量販店のチラシは20年間一度も見たことない

『でんかのヤマグチ』のオリジナリティは、こうした“わが子以上”の親密な関係性づくりだけに限らない。ほかにも象徴的なのが、店頭での週末イベントだ。店先にテントを出し、季節に応じて、ジャガイモやサンマ、鹿肉などさまざまな食材を使った料理を振る舞い、来店客にお土産として持たせる。普通の電器屋では見られないこんな特殊な光景が、もうかれこれ37年も続いていると言う。

今や近隣の住民にとって、ヤマグチのイベントは街の名物である。幼い頃から両親に連れられ、よくイベントに遊びに来ていた若い世代が、大人になってヤマグチに家電を買いに来るケースも珍しくない。異色の週末イベントが、世代を超えた顧客との関係作りに一役も二役も買っているのだ。昨今、大手量販店が顧客を囲い込むために軒並み導入しているポイントカードも、『でんかのヤマグチ』では扱っていない。

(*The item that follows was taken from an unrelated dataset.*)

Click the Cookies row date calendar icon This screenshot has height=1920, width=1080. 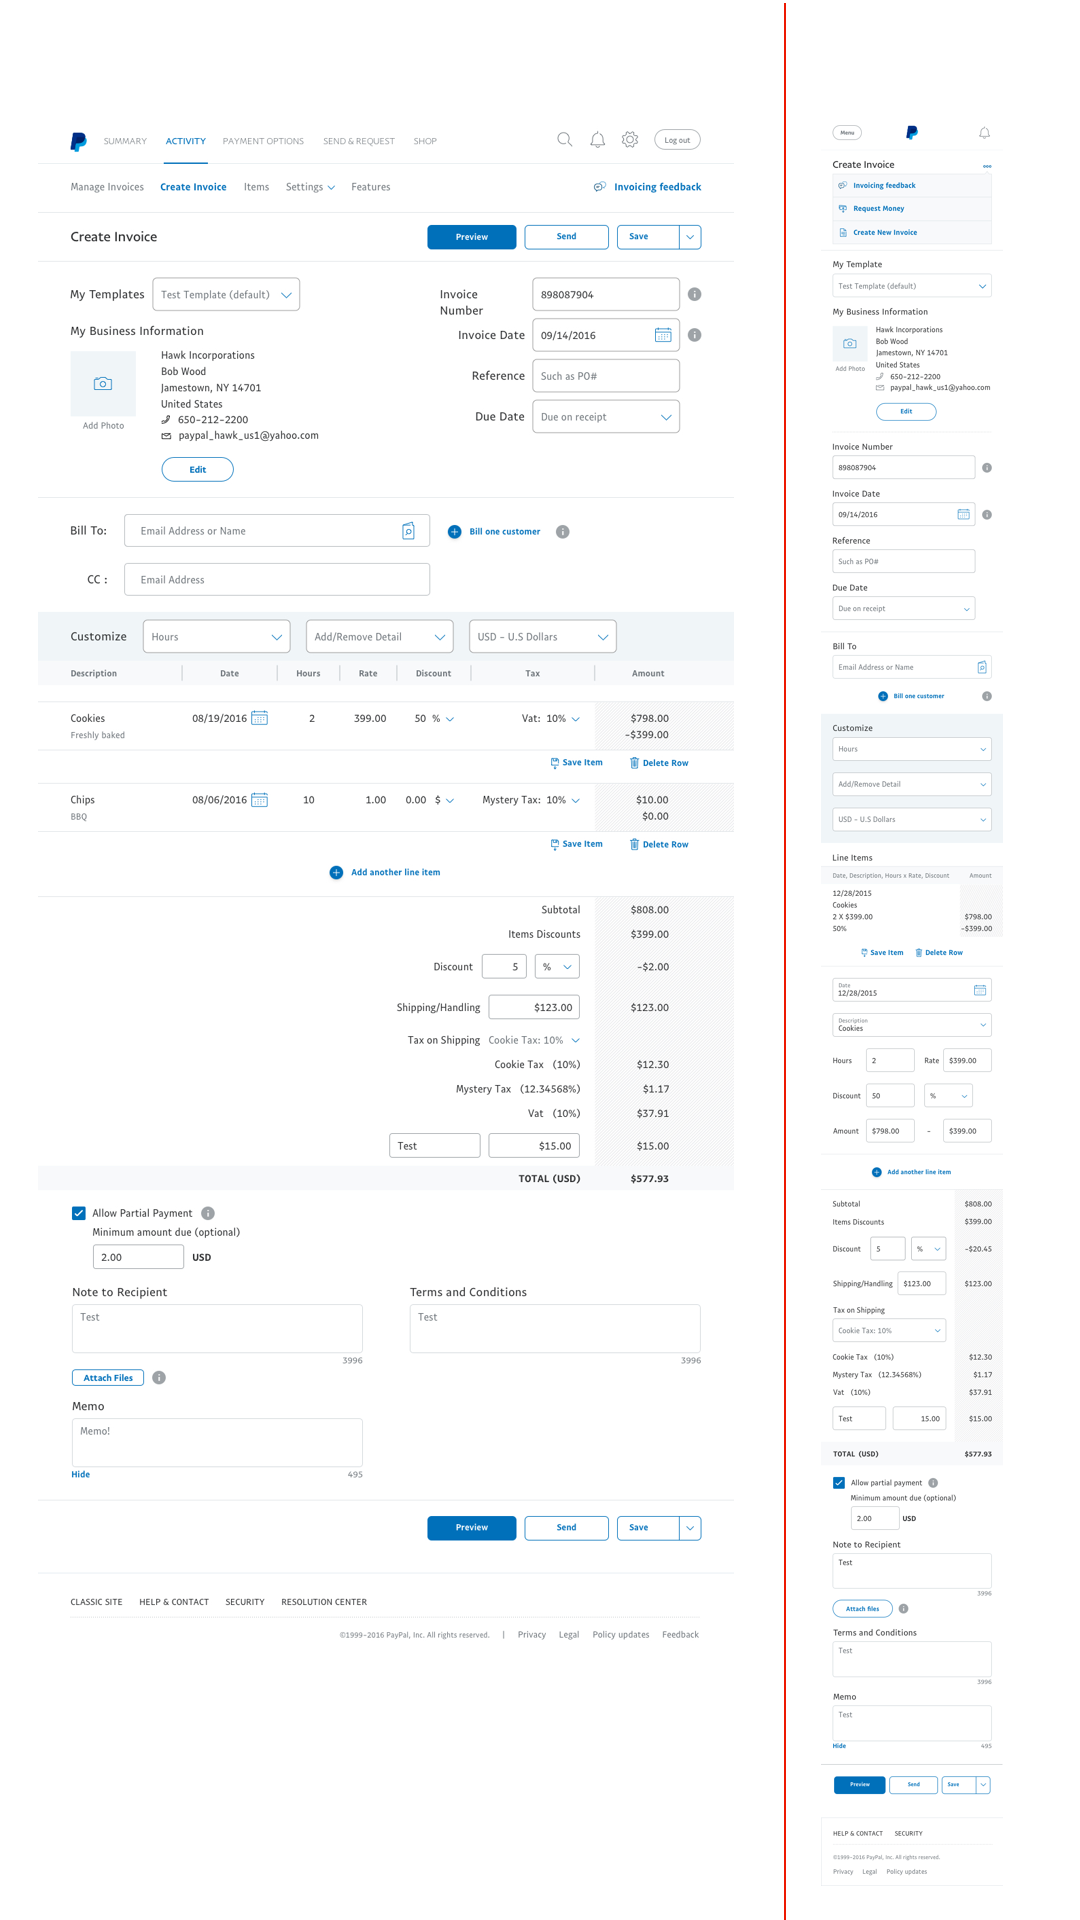[x=259, y=718]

「うちは胃袋でお客さまの心を掴む。店先で鹿肉を食べたら一生忘れないでしょう(笑)」

この潔さが、山口氏の最大の武器だ。実際、山口氏は一度も近隣の大型量販店を覗きに行ったことがないそうだ。それどころか、他社の折込チラシの価格も一切チェックしないという。

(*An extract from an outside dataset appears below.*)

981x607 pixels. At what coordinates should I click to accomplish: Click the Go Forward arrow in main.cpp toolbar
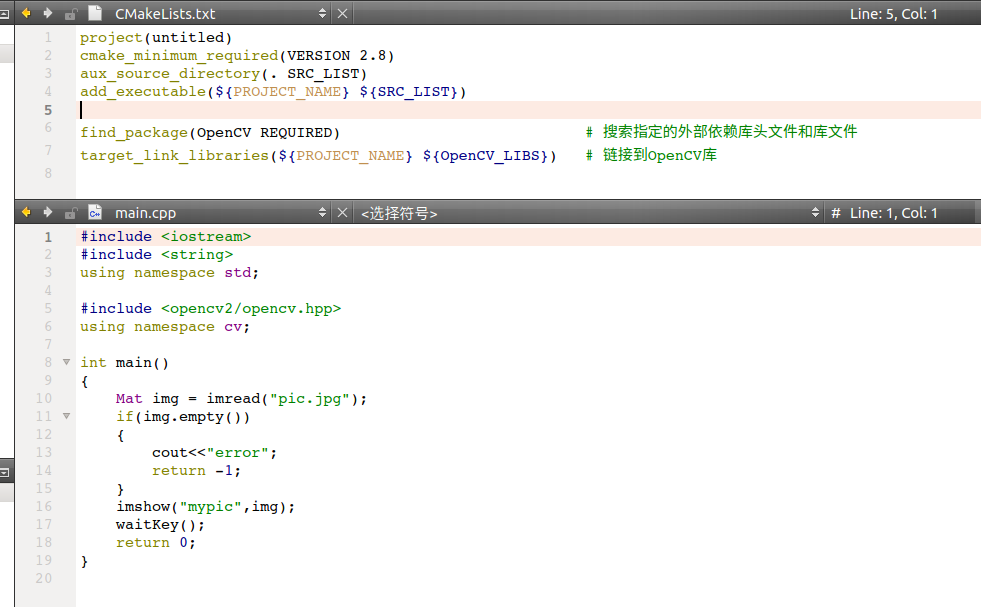46,212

「商売っていうのは、他人との戦いじゃなく、自分との戦い。それくらいでないと、こんな小さな電器屋はやってられませんよ」

ルートセールスに徹しているものの、口コミで評判を聞いた新規顧客の来店も後を絶たない。

お客さまのお困りごとに精一杯お応えするだけ。と話す

「営業マンが話す100回のセールストークより、たった1回、お客さまから『ヤマグチっていいよ』とお知り合いに言っていただける方がよっぽど効果的。そのためにも私たちはとにかくお客さまのお困りごとに精いっぱいお応えするだけ。今いるお客さまを大切にすることが、いちばんの顧客獲得なんです」

この信念の土壌となっているのは、山口氏自身の幼少期の経験だ。町田に生まれ、実家が農家だった山口氏は、味噌や醤油が切れたら気軽に隣近所と貸し借りし合う環境で生まれ育った。そうした頼り頼られる昔ながらのコミュニケーションを、平成の世に『でんかのヤマグチ』で実践しているのだ。

「昔はそうやってちょっとした困りごとは隣近所で助け合って生きてきたんです。表面上は欧米化されたところがあるとしても、本質的には私たち日本人は大らかな農耕民族。ちょっとくらいほかより高くても、そういう恩や縁があれば、ちゃんとうちで買ってくれるんです。若い人は御用聞きなんて効率が悪いと思う人もいるかもしれませんが、やっぱり直接お邪魔してご要望を伺う御用聞き営業は、商売の原点なんですよ」

競争の激化する家電業界で、着実に成長し続ける『でんかのヤマグチ』。その経営の本質には、古きよき日本の原風景があった。

(取材・文/横川良明 撮影/竹井俊晴)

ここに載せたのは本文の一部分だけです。